Ryuku ne voulait pas l'admettre, mais chaque fois qu'elle activait le levier pour briser la nuque d'un criminel, elle éprouvait du contentement. La satisfaction de savoir qu'un monstre allait disparaitre de la société. Cela ne permettrait jamais de la venger, elle et sa mère. Ce n'était pas son père, ce violeur insensible, ce pervers, qu'elle pendait, mais un être similaire en beaucoup de points.
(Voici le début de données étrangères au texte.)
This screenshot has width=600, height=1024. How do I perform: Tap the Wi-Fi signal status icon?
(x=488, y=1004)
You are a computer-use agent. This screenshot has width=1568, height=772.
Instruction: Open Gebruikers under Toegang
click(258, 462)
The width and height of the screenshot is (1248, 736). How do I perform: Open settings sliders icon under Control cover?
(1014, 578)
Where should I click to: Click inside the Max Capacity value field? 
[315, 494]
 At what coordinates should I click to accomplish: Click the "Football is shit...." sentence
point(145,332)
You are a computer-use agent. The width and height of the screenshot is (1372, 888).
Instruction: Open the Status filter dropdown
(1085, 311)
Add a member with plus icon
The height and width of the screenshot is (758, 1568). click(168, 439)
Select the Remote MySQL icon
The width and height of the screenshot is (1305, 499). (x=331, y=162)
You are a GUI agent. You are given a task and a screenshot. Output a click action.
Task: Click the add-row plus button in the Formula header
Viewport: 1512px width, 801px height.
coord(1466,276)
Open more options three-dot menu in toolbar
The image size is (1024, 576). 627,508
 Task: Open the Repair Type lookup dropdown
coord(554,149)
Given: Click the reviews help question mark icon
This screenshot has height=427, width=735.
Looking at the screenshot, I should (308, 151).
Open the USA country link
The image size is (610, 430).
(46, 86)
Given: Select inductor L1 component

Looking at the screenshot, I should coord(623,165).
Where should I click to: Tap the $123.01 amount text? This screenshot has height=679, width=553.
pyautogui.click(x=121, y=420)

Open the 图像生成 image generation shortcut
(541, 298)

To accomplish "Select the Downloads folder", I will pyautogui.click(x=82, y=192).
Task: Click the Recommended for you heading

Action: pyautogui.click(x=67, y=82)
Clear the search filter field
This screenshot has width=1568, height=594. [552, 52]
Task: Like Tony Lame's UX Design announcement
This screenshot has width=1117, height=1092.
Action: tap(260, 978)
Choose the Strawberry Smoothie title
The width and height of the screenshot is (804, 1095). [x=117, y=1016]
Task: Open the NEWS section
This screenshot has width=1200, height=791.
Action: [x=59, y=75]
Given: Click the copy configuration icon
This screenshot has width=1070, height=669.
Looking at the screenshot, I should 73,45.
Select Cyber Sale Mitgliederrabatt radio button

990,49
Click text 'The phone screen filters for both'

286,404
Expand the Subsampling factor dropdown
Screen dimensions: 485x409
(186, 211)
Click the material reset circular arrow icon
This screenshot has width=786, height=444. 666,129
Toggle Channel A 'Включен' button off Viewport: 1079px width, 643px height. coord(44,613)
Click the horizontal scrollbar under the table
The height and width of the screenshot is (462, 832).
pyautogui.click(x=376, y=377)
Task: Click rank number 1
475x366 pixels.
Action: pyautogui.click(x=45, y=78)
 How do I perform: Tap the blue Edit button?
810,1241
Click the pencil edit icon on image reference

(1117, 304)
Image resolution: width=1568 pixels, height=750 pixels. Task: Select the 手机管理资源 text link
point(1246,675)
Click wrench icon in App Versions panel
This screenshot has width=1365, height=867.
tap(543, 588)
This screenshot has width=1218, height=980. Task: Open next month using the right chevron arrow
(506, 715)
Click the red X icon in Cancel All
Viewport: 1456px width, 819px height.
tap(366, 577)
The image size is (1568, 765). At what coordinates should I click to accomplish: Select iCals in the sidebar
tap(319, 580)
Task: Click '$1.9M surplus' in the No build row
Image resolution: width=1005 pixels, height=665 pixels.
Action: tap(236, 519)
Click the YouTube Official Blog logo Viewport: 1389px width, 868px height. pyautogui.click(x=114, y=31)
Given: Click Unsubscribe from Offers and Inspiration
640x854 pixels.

Après un instant, la clique des bourreaux se trouvait prête derrière le pupitre de commande. Ryuku déglutit avec difficulté en voyant le prisonnier 342 entrer dans la pièce. C'est, de plus, Ryuku qui l'avait formé aux règles de l'établissement lors de ses débuts dans la prison. Pourtant, le prisonnier 342 n'était qu'un nombre, parmi d'autres. Au moment d'entrer dans la prison, le nom était supprimé au profit de ce matricule. Mais quelque chose l'avait ému dans le regard du prisonnier 342, dans ses gestes. Elle ne saurait pas dire quoi exactement. Une sorte d'innocence, ce que habituellement on ne voyait pas chez les détenus. En un instant, son regard qui n'avait si sévère vis à vis des hommes se changea. Elle ressentit quelque chose qu'elle n'avait ressenti. Elle ne comprenait pas ce qui se passait en elle. La préparation ne dura que quelques minutes qu'elle aurait voulu ralongées, des minutes qui s'égrainaient trop vite.

Elle voyait ses camarades s'emparer des leviers et constata qu'elle, elle tenait plus le sien. Le compte à rebours avait débuté. Cinq ... Elle essaya d'ordonner à sa main de s'emparer du levier, mais une force l'en empêchait. Elle était titanisé. Au dernier moment, elle s'empara du levier. Zéro ... Son levier n'était pas abaissé. La trappe ne s'était pas ouverte. Tous les bourreaux se retournèrent vers Ryuku, qui par son visage blême et les quelques gouttes de sueurs exposait clairement sa culpabilité.

Le temps semblait s'être arrêté pur Ryuku, l'exécution était annulée. Après quelques instants qu'elle ne parvenait pas à quantifier, elle tourna sa tête et constata qu'elle était seule dans la pièce. Le directeur entra finalement à son tour. Son visage exprimait une colère sourde. Il lui demanda de la suivre dans son bureau :

- Ryuku !

- Oui monsieur le directeur ...

- Ryuku ! Que vous est-il arrivé ? Vous venez de saboter le processus d'exécution. Cet acte est passible de prison, vous êtes au courant ?

- Oui, bien sûr, je le sais.

- Vous étiez mon meilleur élément Ryuku ...

Cette phrase, à elle seule expliquait qu'elle n'exercerait plus son métier. On allait lui confier le nettoyage des sanitaire. De la torture. Le directeur considérait qu'avec cet acte, elle venait de bafouer son honneur. Elle allait souffrir de cet affront.

- Vous savez qu'il y a des activistes qui n'attendent que ce genre de faux pas.

- Oui monsieur le directeur.

- Et quelle est votre excuse Ryuku ? Pour quel raison n'avez-vous pas obéit à la sentence de notre pays ? Pour un criminel qui a assassiné toute sa famille.

- Parce que ...

- Parce que !?

- Je ... pense qu'il est innocent.

- Ryuku ! Vous êtes le tribunal, vous êtes le juge maintenant ?

- Je n'ai pas plus d'explication, je suis vraiment désolé.

- Nous allons revoir vos tâches Ryuku.

Elle sortit du bureau, totalement désorientée, incapable de savoir où elle devait s'en aller. Elle avait perdu ses repaires. Le prisonnier 342, se retrouva dans le couloir, les pieds et les mains attaché. Elle le croisa. Le prisonnier pleurait de tristesse, car il avait pensé que son cauchemar serait au moins terminé. Mais, le calvaire continuait, il ne saurait pas chaque matin si on l'assassinerait le lendemain.